God doesn’t call us to live for Him; He calls us to live well for Him, but He does not make taking us out of this chaotic world part of that prospect (John 17:15). Instead, we are to test those things that are surpassing in their ability to take us higher. We are to approve things that are excellent. This literally means that God invites us to put His system to the test and in doing so we will find out that though surrounded by difficult circumstances, we are to live above them, seeing the higher meaning of what they imply.

Those that follow the teachings of the Bible must show the world that the walk of the follower of Christ is so much more confident in the middle of adversity. Very often, those that do not believe accuse those that do of simply finding a way to escape or even rationalize hard times. However, the Bible does not indicate that Jesus ever shook off hard times; He dealt with them. Hebrews 12:2 says He endured the cross, but He put down the shame of it. The pain was there, the suffering was there, but because He chose to use that horrible instrument in a different way, it is now revered as a symbol of hope. That is what it means to “box the compass.” We take measure of the circumstances, take control of them, instead of being controlled by them, and look for the opportunity to turn them to advantage.

We should understand that God is performing a good work in each of us, but it probably isn’t completed yet.

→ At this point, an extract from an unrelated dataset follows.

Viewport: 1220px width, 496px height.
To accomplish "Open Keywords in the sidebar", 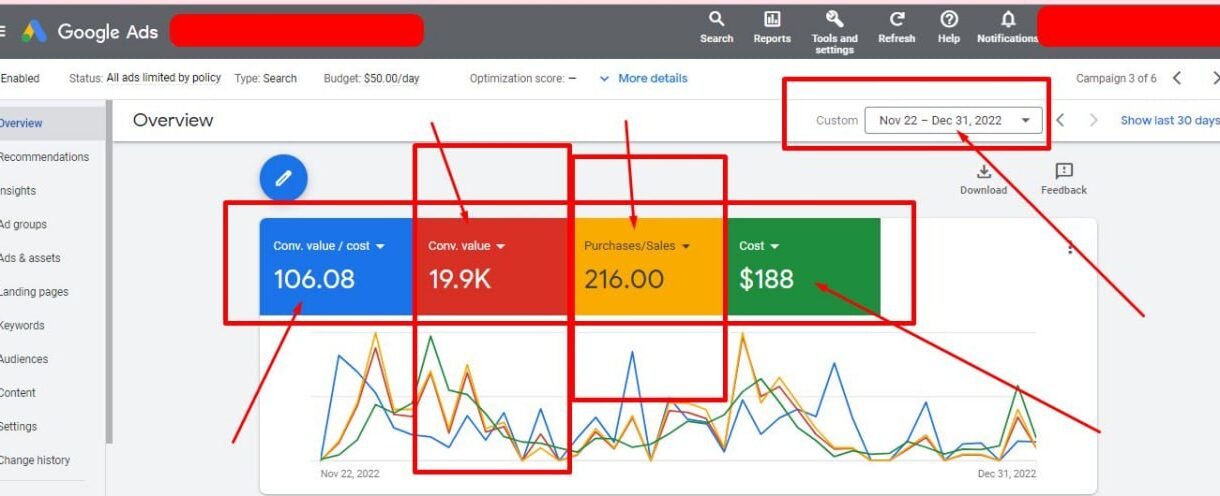I will click(x=22, y=325).
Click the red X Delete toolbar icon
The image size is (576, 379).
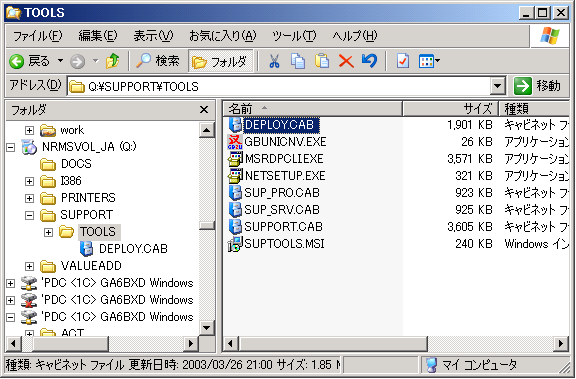pos(346,61)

We have to be careful, because many people have used grace and growth as excuses for less than possible behavior. If we can say that our behavior has been less than what we are capable of, we are misusing God’s grace, something that is forbidden (Romans 6:1-2).

Paul gives us a good method for remembering someone, even someone with whom we may be struggling (Philippians 1:3-4). It is indeed very difficult to stay upset with someone for whom you are praying. That prayer time on their behalf just seems to melt the anger and frustration away.

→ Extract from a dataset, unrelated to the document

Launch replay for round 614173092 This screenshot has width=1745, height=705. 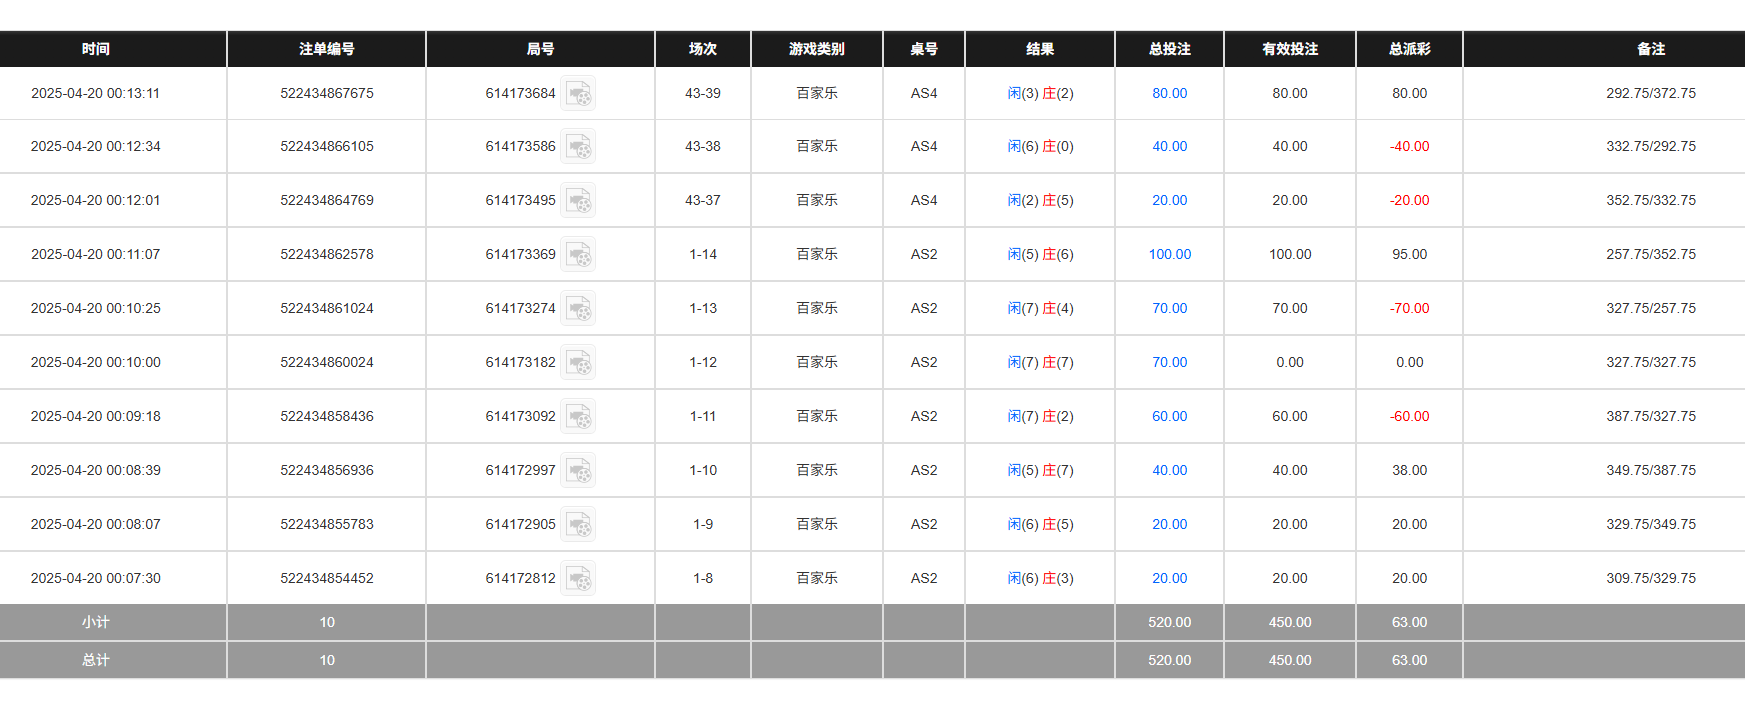click(x=580, y=416)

The real and the ideal always find their common ground in practice or what we could call practicality. We do not hope that people could be better; we do hope that things could be better for people and get active in that hope. That goes back to purpose, attitude, goals and labor. We find commonality with people that base their purpose, goals, attitude and labor in the truth.

To take such a view of life is going to take discipline. There are plenty of mental and emotional seductions to take us off course. The book of Philippians says that rejoicing in the face of a crisis is the fastest way of out of it. Keeping perspective about what is happening is taking the higher course and is the key to leading the excellent life.